ACTION ITEM: Your answer should be the records below, repeated exactly as they stand.

RECORDS FOR THIS EXERCISE:
------------------------------------------------
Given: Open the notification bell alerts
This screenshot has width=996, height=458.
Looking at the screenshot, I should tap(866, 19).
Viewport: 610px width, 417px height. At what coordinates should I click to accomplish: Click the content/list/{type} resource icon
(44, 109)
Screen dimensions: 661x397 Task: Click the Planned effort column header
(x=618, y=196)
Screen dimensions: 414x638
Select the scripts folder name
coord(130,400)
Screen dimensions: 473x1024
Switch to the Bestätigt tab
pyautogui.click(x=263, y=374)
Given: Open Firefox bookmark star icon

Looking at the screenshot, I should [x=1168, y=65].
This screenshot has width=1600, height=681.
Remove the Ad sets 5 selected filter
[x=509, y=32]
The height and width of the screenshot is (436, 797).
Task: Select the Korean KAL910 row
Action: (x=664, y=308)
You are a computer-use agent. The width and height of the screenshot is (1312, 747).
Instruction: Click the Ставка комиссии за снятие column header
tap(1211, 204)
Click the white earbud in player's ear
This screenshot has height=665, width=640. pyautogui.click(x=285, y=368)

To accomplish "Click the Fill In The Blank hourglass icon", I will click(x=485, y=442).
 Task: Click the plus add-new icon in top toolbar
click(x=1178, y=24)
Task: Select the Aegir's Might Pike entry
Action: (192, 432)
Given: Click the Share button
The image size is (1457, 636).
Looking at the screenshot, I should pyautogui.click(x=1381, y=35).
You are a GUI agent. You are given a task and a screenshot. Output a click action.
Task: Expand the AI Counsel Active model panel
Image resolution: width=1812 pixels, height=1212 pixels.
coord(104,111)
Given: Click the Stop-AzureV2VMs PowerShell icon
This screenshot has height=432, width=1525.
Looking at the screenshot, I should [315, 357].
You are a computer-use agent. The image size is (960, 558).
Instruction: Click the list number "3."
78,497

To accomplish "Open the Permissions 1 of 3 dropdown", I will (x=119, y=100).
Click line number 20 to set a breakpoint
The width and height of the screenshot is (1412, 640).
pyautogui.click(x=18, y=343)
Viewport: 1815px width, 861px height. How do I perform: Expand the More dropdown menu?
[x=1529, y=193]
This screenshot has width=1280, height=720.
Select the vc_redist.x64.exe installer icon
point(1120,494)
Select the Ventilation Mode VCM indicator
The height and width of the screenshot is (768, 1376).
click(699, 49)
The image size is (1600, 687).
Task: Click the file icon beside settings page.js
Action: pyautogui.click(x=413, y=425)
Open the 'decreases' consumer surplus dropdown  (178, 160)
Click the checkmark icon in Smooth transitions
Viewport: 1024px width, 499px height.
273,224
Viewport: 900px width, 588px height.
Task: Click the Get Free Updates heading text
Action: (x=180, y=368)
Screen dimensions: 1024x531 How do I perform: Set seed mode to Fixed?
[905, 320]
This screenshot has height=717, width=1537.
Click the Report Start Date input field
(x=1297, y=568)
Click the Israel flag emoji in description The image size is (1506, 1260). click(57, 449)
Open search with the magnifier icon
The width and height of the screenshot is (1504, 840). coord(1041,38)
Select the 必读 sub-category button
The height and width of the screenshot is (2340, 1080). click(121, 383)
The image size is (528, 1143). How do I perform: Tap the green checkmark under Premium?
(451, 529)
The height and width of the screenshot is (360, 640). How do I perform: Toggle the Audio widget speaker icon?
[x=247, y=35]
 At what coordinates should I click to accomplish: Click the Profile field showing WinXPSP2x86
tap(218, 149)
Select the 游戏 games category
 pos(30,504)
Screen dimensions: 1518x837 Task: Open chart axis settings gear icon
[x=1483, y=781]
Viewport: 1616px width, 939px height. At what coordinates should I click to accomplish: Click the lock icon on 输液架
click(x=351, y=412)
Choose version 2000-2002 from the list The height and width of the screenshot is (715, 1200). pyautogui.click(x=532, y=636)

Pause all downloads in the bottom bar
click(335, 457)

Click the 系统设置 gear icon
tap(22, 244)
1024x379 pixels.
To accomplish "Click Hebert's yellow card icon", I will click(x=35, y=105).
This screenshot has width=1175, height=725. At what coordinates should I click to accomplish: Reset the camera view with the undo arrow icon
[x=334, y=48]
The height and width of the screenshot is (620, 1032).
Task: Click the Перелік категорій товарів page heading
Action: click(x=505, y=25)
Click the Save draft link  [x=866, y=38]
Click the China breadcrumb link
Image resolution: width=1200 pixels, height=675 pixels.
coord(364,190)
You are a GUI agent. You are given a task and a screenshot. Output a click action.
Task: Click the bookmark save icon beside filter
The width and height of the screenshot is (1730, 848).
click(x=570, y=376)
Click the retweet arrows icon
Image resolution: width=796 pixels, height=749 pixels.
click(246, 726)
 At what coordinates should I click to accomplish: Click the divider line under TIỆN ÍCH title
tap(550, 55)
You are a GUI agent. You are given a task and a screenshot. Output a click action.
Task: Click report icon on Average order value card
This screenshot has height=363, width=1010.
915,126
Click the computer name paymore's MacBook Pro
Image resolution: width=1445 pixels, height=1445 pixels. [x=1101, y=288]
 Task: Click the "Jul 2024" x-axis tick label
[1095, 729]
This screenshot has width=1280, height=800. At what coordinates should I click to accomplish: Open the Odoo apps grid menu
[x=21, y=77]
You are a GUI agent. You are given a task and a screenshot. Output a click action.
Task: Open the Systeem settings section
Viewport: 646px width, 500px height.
------------------------------------------------
TASK SOLUTION:
Given: Open the notification bell alerts
This screenshot has width=996, height=458.
Looking at the screenshot, I should tap(866, 19).
Viewport: 610px width, 417px height. At what coordinates should I click to accomplish: Click the content/list/{type} resource icon
(44, 109)
Screen dimensions: 661x397 Task: Click the Planned effort column header
(x=618, y=196)
Screen dimensions: 414x638
Select the scripts folder name
coord(130,400)
Screen dimensions: 473x1024
Switch to the Bestätigt tab
pyautogui.click(x=263, y=374)
Given: Open Firefox bookmark star icon

Looking at the screenshot, I should [x=1168, y=65].
This screenshot has width=1600, height=681.
Remove the Ad sets 5 selected filter
[x=509, y=32]
The height and width of the screenshot is (436, 797).
Task: Select the Korean KAL910 row
Action: (x=664, y=308)
You are a computer-use agent. The width and height of the screenshot is (1312, 747).
Instruction: Click the Ставка комиссии за снятие column header
tap(1211, 204)
Click the white earbud in player's ear
This screenshot has height=665, width=640. pyautogui.click(x=285, y=368)

To accomplish "Click the Fill In The Blank hourglass icon", I will click(x=485, y=442).
 Task: Click the plus add-new icon in top toolbar
click(x=1178, y=24)
Task: Select the Aegir's Might Pike entry
Action: (192, 432)
Given: Click the Share button
The image size is (1457, 636).
Looking at the screenshot, I should pyautogui.click(x=1381, y=35).
You are a GUI agent. You are given a task and a screenshot. Output a click action.
Task: Expand the AI Counsel Active model panel
Image resolution: width=1812 pixels, height=1212 pixels.
coord(104,111)
Given: Click the Stop-AzureV2VMs PowerShell icon
This screenshot has height=432, width=1525.
Looking at the screenshot, I should [315, 357].
You are a computer-use agent. The image size is (960, 558).
Instruction: Click the list number "3."
78,497

To accomplish "Open the Permissions 1 of 3 dropdown", I will (x=119, y=100).
Click line number 20 to set a breakpoint
The width and height of the screenshot is (1412, 640).
pyautogui.click(x=18, y=343)
Viewport: 1815px width, 861px height. How do I perform: Expand the More dropdown menu?
[x=1529, y=193]
This screenshot has width=1280, height=720.
Select the vc_redist.x64.exe installer icon
point(1120,494)
Select the Ventilation Mode VCM indicator
The height and width of the screenshot is (768, 1376).
click(699, 49)
The image size is (1600, 687).
Task: Click the file icon beside settings page.js
Action: pyautogui.click(x=413, y=425)
Open the 'decreases' consumer surplus dropdown  (178, 160)
Click the checkmark icon in Smooth transitions
Viewport: 1024px width, 499px height.
273,224
Viewport: 900px width, 588px height.
Task: Click the Get Free Updates heading text
Action: (x=180, y=368)
Screen dimensions: 1024x531 How do I perform: Set seed mode to Fixed?
[905, 320]
This screenshot has height=717, width=1537.
Click the Report Start Date input field
(x=1297, y=568)
Click the Israel flag emoji in description The image size is (1506, 1260). click(57, 449)
Open search with the magnifier icon
The width and height of the screenshot is (1504, 840). coord(1041,38)
Select the 必读 sub-category button
The height and width of the screenshot is (2340, 1080). click(121, 383)
The image size is (528, 1143). How do I perform: Tap the green checkmark under Premium?
(451, 529)
The height and width of the screenshot is (360, 640). How do I perform: Toggle the Audio widget speaker icon?
[x=247, y=35]
 At what coordinates should I click to accomplish: Click the Profile field showing WinXPSP2x86
tap(218, 149)
Select the 游戏 games category
 pos(30,504)
Screen dimensions: 1518x837 Task: Open chart axis settings gear icon
[x=1483, y=781]
Viewport: 1616px width, 939px height. At what coordinates should I click to accomplish: Click the lock icon on 输液架
click(x=351, y=412)
Choose version 2000-2002 from the list The height and width of the screenshot is (715, 1200). pyautogui.click(x=532, y=636)

Pause all downloads in the bottom bar
click(335, 457)

Click the 系统设置 gear icon
tap(22, 244)
1024x379 pixels.
To accomplish "Click Hebert's yellow card icon", I will click(x=35, y=105).
This screenshot has width=1175, height=725. At what coordinates should I click to accomplish: Reset the camera view with the undo arrow icon
[x=334, y=48]
The height and width of the screenshot is (620, 1032).
Task: Click the Перелік категорій товарів page heading
Action: click(x=505, y=25)
Click the Save draft link  [x=866, y=38]
Click the China breadcrumb link
Image resolution: width=1200 pixels, height=675 pixels.
coord(364,190)
You are a GUI agent. You are given a task and a screenshot. Output a click action.
Task: Click the bookmark save icon beside filter
The width and height of the screenshot is (1730, 848).
click(x=570, y=376)
Click the retweet arrows icon
Image resolution: width=796 pixels, height=749 pixels.
click(246, 726)
 At what coordinates should I click to accomplish: Click the divider line under TIỆN ÍCH title
tap(550, 55)
You are a GUI agent. You are given a task and a screenshot. Output a click action.
Task: Click report icon on Average order value card
This screenshot has height=363, width=1010.
915,126
Click the computer name paymore's MacBook Pro
Image resolution: width=1445 pixels, height=1445 pixels. [x=1101, y=288]
 Task: Click the "Jul 2024" x-axis tick label
[1095, 729]
This screenshot has width=1280, height=800. At what coordinates should I click to accomplish: Open the Odoo apps grid menu
[x=21, y=77]
You are a GUI agent. You are given a task and a screenshot. Output a click action.
Task: Open the Systeem settings section
Viewport: 646px width, 500px height.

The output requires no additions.